**YOUR TASK**: Give back, character for character, the line that includes "Instruction: Open Help for the Import Wizard" and all lines beneath it in the data.

**EXCERPTED RECORDS**:
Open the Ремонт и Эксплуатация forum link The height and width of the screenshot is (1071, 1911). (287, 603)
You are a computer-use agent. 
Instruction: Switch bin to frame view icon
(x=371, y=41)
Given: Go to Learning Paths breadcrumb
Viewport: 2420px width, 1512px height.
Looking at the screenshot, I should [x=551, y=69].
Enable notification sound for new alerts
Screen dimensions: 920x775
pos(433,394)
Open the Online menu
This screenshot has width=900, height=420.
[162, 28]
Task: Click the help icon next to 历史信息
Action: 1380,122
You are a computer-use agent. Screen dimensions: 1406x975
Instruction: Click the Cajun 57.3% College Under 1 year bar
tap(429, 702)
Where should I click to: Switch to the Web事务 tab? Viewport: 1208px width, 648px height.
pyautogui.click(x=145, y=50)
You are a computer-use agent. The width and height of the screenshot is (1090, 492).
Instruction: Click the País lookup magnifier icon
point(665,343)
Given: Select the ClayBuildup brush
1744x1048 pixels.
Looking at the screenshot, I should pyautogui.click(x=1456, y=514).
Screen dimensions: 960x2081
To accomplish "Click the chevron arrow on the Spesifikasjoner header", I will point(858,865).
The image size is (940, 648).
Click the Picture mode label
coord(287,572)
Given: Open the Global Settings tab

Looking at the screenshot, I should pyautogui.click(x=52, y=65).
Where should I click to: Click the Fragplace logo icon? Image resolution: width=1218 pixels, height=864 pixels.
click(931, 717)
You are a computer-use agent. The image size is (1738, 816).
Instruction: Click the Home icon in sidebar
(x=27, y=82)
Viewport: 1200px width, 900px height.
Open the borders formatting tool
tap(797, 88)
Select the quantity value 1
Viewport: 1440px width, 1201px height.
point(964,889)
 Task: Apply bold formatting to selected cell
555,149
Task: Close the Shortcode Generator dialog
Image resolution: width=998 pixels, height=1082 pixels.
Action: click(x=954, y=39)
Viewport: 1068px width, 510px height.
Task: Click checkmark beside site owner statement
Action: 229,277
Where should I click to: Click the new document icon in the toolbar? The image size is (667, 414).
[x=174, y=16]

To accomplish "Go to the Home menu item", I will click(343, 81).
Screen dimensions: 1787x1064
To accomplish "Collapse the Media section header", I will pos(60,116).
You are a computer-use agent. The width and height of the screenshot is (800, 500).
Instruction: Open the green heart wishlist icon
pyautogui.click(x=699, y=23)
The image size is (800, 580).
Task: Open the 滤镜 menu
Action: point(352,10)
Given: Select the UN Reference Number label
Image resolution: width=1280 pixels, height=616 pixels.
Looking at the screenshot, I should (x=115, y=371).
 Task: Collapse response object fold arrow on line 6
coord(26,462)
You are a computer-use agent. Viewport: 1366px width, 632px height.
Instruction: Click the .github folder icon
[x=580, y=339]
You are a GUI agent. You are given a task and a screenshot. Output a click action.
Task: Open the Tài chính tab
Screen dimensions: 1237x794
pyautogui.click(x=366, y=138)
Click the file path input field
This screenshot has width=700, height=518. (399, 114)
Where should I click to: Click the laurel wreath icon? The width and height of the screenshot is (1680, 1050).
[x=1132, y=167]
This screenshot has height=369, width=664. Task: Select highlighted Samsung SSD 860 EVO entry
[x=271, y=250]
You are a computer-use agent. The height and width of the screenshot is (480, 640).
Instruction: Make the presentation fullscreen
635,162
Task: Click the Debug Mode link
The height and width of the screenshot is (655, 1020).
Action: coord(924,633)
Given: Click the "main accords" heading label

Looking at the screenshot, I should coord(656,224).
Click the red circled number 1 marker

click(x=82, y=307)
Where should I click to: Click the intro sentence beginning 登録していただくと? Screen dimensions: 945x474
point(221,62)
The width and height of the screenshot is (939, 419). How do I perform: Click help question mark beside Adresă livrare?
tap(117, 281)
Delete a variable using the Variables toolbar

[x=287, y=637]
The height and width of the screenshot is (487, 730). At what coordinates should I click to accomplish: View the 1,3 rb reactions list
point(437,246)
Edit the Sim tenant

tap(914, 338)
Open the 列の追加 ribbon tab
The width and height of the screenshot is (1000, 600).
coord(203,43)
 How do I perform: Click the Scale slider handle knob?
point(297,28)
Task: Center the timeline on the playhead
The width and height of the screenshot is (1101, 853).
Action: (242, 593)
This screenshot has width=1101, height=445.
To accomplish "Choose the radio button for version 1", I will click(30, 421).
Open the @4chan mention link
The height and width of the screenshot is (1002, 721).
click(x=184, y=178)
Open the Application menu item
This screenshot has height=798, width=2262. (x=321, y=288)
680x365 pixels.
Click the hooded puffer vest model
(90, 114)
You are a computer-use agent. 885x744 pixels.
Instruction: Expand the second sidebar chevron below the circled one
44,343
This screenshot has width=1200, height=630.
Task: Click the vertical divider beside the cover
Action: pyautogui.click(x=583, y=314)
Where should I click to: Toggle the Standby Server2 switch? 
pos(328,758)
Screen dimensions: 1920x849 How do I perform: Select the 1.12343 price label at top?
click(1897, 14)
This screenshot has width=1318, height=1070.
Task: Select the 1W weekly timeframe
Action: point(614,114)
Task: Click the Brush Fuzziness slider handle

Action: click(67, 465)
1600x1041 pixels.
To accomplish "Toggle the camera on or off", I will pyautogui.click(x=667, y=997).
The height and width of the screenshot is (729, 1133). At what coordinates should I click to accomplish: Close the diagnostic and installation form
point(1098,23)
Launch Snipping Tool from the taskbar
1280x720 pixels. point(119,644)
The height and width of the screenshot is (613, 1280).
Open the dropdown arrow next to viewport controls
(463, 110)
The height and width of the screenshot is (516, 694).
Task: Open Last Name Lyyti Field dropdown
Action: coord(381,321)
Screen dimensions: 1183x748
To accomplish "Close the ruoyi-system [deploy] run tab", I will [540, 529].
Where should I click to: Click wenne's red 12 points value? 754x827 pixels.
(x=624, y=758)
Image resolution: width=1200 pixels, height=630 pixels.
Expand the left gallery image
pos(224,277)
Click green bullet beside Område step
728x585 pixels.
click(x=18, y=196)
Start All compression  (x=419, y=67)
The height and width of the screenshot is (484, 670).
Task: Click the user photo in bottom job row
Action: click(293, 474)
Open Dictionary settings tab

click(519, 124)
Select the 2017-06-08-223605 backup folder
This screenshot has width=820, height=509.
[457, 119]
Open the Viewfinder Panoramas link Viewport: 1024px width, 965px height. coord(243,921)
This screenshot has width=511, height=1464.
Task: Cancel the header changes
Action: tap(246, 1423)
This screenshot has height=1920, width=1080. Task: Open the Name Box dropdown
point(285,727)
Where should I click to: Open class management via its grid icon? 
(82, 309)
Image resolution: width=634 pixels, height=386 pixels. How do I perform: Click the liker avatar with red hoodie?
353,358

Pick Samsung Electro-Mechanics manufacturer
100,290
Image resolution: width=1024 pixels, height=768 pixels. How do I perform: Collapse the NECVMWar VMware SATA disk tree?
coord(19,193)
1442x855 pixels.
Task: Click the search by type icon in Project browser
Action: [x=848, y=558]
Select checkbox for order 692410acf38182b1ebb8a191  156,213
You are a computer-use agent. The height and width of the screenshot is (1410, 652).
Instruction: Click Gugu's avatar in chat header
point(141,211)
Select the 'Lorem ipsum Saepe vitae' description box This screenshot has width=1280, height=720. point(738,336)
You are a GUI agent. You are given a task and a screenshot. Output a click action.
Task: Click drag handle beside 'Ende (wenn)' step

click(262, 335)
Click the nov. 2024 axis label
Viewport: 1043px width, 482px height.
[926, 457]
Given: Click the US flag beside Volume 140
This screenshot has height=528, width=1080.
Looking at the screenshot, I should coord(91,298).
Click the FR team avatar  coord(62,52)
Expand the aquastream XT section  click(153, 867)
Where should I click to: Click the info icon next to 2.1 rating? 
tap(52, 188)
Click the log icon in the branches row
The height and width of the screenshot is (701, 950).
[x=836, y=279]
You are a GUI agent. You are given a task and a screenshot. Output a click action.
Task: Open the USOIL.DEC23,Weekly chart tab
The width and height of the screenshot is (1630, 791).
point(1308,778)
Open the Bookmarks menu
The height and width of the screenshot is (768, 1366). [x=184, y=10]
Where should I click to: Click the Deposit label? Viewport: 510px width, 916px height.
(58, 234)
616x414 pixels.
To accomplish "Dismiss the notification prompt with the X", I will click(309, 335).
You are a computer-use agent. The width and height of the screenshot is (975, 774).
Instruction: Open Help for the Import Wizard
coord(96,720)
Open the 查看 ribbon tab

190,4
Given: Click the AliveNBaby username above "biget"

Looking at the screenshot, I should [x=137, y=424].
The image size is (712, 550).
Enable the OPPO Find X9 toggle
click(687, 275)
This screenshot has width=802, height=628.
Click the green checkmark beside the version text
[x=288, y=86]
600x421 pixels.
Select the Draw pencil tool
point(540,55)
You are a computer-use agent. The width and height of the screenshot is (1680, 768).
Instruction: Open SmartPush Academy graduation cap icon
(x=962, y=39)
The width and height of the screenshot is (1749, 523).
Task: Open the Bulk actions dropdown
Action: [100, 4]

**ANSWER TO THIS TASK**:
Instruction: Open Help for the Import Wizard
coord(96,720)
Open the 查看 ribbon tab

190,4
Given: Click the AliveNBaby username above "biget"

Looking at the screenshot, I should [x=137, y=424].
The image size is (712, 550).
Enable the OPPO Find X9 toggle
click(687, 275)
This screenshot has width=802, height=628.
Click the green checkmark beside the version text
[x=288, y=86]
600x421 pixels.
Select the Draw pencil tool
point(540,55)
You are a computer-use agent. The width and height of the screenshot is (1680, 768).
Instruction: Open SmartPush Academy graduation cap icon
(x=962, y=39)
The width and height of the screenshot is (1749, 523).
Task: Open the Bulk actions dropdown
Action: [100, 4]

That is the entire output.